Cela fait plusieurs années que l’on parle avec enthousiasme de l’hydrogène naturel comme le candidat parfait de la transition énergétique. Mais, les décideurs publics ne veulent toujours pas investir dans cette ressource. On invoque souvent des défis technologiques et financiers. De faux arguments, d’après Aliou Diallo, PDG d’Hydroma.
Dix ans après sa découverte sur les continents, l’hydrogène naturel n’a toujours pas pris sa place dans la transition énergétique. Les gouvernements et les acteurs de l’énergie ont plutôt jeté leur dévolu sur l’hydrogène vert, avec des plans et projets à plusieurs milliards d’euros. Cet hydrogène est certes meilleur que le gris, le bleu ou le turquoise, mais il a des handicaps de taille. En effet, il faut beaucoup d’électricité et de grandes quantités d’eau pour le fabriquer. Ce qui est problématique à l’heure de la rationalisation des ressources. Des projets sont ainsi en cours pour résoudre ces défis.
Des obstacles à l’exploitation de l’hydrogène naturel ?
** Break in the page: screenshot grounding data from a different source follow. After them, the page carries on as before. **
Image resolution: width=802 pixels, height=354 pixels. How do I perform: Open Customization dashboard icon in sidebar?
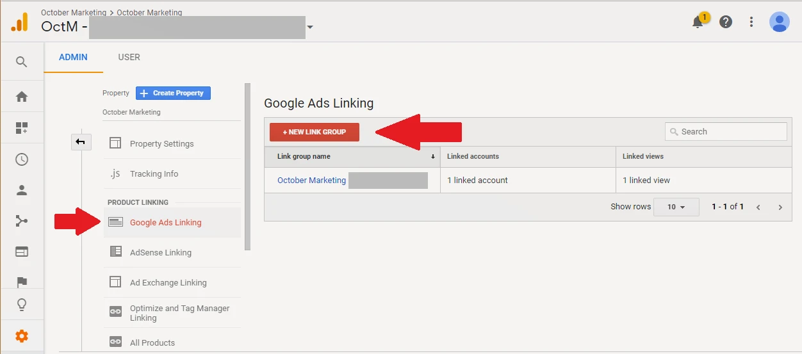(22, 128)

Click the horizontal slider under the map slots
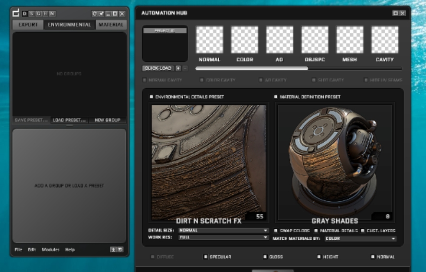(298, 68)
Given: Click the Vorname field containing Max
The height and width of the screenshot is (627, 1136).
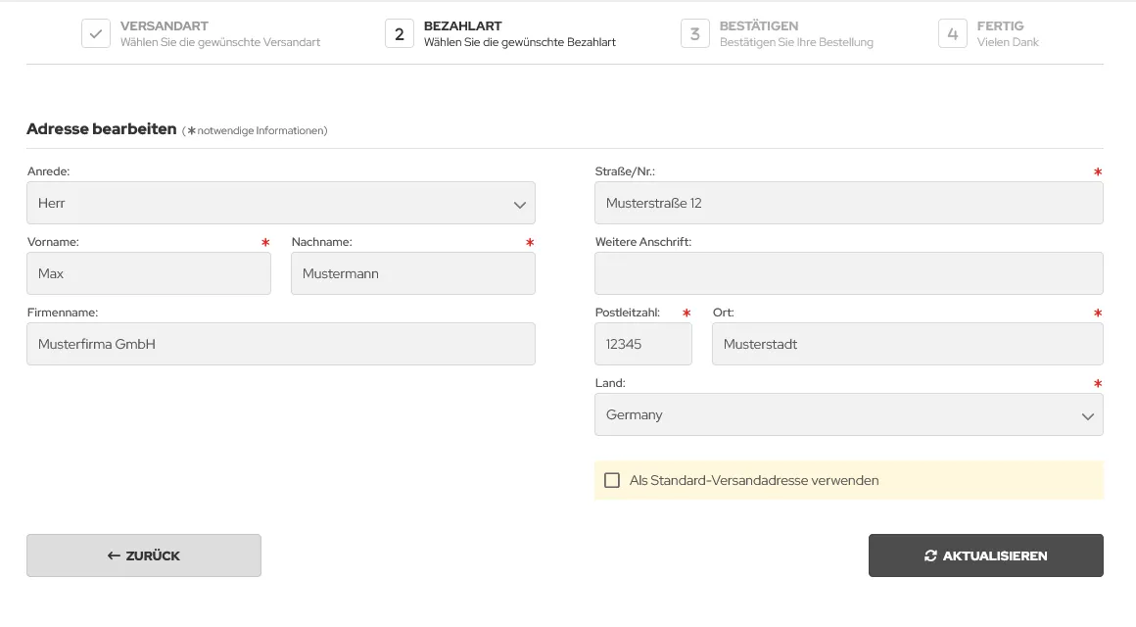Looking at the screenshot, I should tap(149, 273).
Si l’on doit saluer cet effort pour le verdissement de l’hydrogène manufacturé, force est de constater qu’il se fait au détriment de l’hydrogène naturel. Ce gaz présent sous nos pieds a l’avantage d’être totalement vertueux car abondant, renouvelable, propre et moins cher. Quand on leur demande pourquoi ils ne s’intéressent pas à cette ressource, les majors de l’énergie évoquent des obstacles technologiques et financiers. Pourtant au Mali, un entrepreneur modeste exploite l’hydrogène naturel depuis 2012 : Aliou Diallo, PDG d’Hydroma. Sa compagnie transforme ce gaz en électricité verte grâce à une unité pilote installée près du village de Bourakébougou.
A ce jour, Hydroma a réalisé 6000 mètres de forage (shallows, deep, et ultra deep) en partenariat avec des sociétés canadienne, australienne et européenne. Ce, avec les fonds propres d’Aliou Boubacar Diallo. L’homme d’affaires malien a dû notamment vendre ses actions dans la société minière Wassoul’Or pour financer les travaux de son groupe. Après huit ans de test, Hydroma a récemment annoncé la production à grande échelle d’hydrogène naturel. Pour le promoteur malien donc, les arguments avancés par les majors sont fallacieux. Le problème serait ailleurs…
Des intérêts colossaux en jeu
« Aujourd’hui les compagnies pétrolières fabriquent de l’hydrogène avec du méthane. Elles n’ont donc pas intérêt qu’il y ait une autre source d’hydrogène complètement indépendante de leur business de carbone », explique Aliou Diallo dans une récente interview sur Africable. « Le défi aujourd’hui c’est comment empêcher ces multinationales de mettre le billet sur l’hydrogène naturel pour en empêcher l’exploitation », ajoute-il. La solution viendra surement des Etats, qui devraient donner sa chance à l’hydrogène naturel. Cela obligerait les groupes pétroliers et gaziers à se tourner vers cette ressource pour assurer leur survie.
En attendant que le monde de l’énergie change enfin de fusil d’épaule, Aliou Diallo continu sa révolution énergétique au Mali. Et il a de grands rêves. « On peut être la première économie décarbonée du continent africain, le premier pays à faire rouler les trains à hydrogène, le premier pays avec des voitures à hydrogène et le premier à produire de l’électricité avec de l’hydrogène », énumère le PDG d’Hydroma. À une condition : « Si nous arrivons à sécuriser le nord », en proie à l’insécurité depuis 2012. Si cela est fait, « je vous assure que nous allons dépasser le Qatar et Abu Dhabi dans quelques années », promet-il.